• **PROMPT**: Check each line of the data for "click" and select those that have it.
○ ○ ○ ○
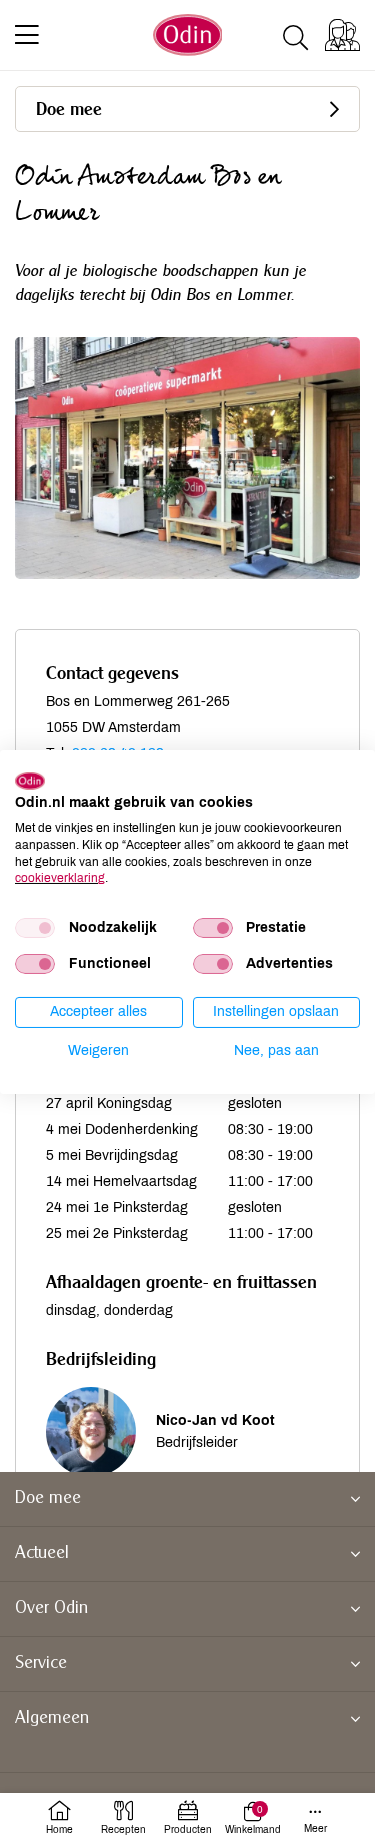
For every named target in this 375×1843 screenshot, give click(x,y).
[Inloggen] (342, 35)
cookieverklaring (60, 878)
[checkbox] (35, 928)
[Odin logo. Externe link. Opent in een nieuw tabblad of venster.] (30, 780)
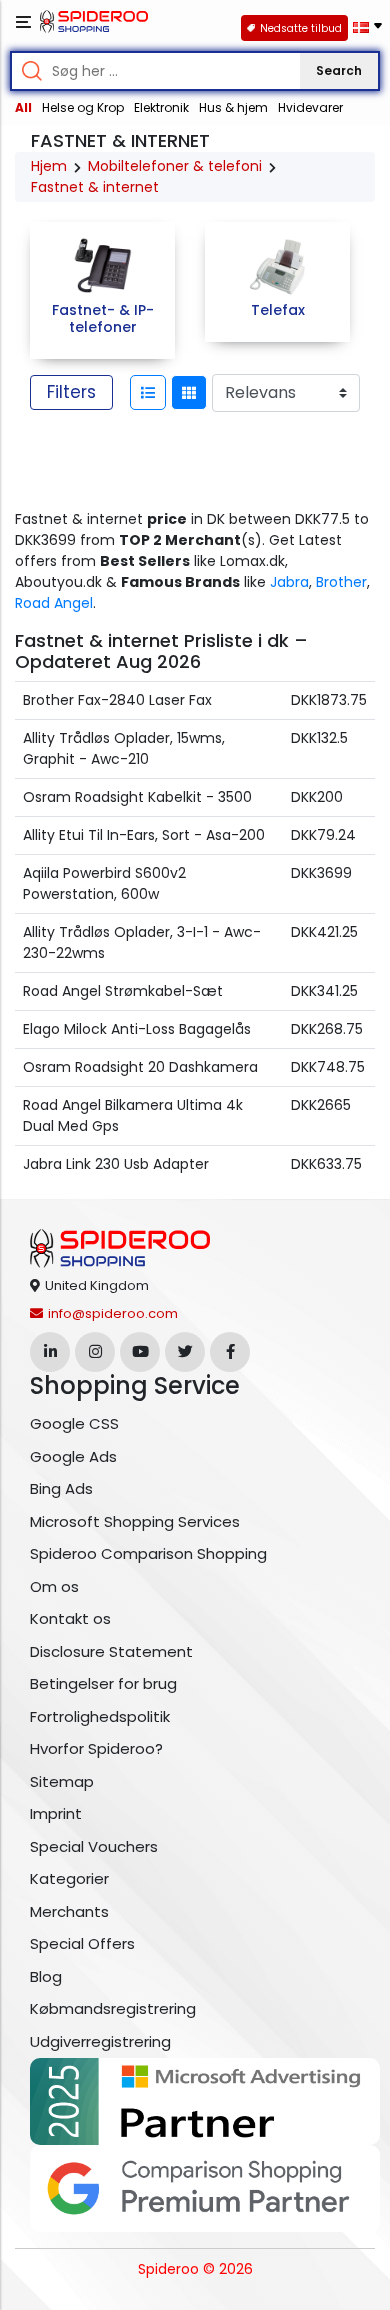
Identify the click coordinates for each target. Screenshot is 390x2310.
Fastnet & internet (95, 187)
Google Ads (73, 1456)
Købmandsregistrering (113, 2008)
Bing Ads (61, 1488)
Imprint (56, 1813)
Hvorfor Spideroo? (96, 1748)
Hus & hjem (233, 107)
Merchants (69, 1911)
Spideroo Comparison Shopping (148, 1553)
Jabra (289, 582)
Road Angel (54, 603)
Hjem (49, 166)
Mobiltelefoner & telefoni (175, 166)
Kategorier (69, 1878)
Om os (54, 1586)
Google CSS (74, 1423)
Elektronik (161, 107)
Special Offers (82, 1943)
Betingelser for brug (103, 1683)
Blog (46, 1976)
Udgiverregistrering (100, 2041)
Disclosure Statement (111, 1651)
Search (339, 70)
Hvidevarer (310, 107)
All (23, 107)
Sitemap (62, 1781)
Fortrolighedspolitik (100, 1716)
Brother (341, 582)
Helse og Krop (83, 107)
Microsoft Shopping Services (135, 1521)
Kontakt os (70, 1618)
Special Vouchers (94, 1846)
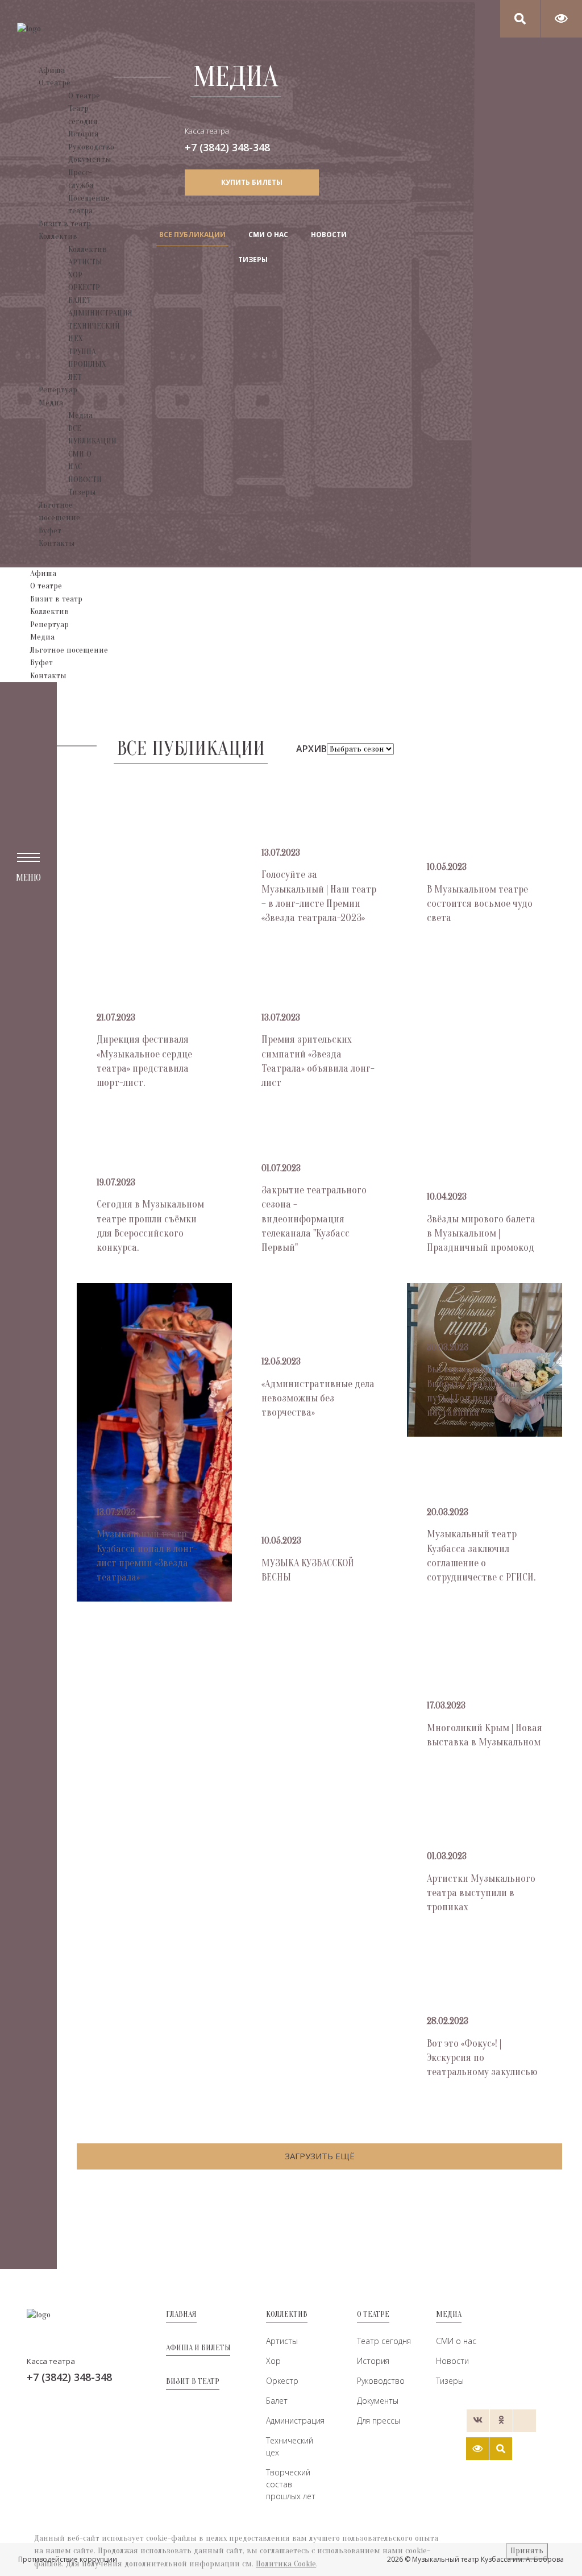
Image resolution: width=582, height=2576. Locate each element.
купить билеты (251, 182)
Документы (89, 159)
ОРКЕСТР (84, 287)
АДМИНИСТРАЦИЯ (100, 313)
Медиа (51, 403)
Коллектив (58, 236)
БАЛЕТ (79, 300)
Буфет (50, 531)
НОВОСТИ (85, 479)
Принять (526, 2551)
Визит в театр (65, 224)
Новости (452, 2360)
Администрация (294, 2420)
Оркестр (282, 2380)
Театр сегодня (384, 2341)
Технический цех (289, 2446)
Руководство (91, 147)
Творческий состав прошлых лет (290, 2484)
○ ○ ○ ○
• **OUTPUT OF THE EXERCISE**:
For every named target in this 375×1843 screenshot, give click(x,y).
Identify the click coordinates for each target. Screenshot is 390x2310.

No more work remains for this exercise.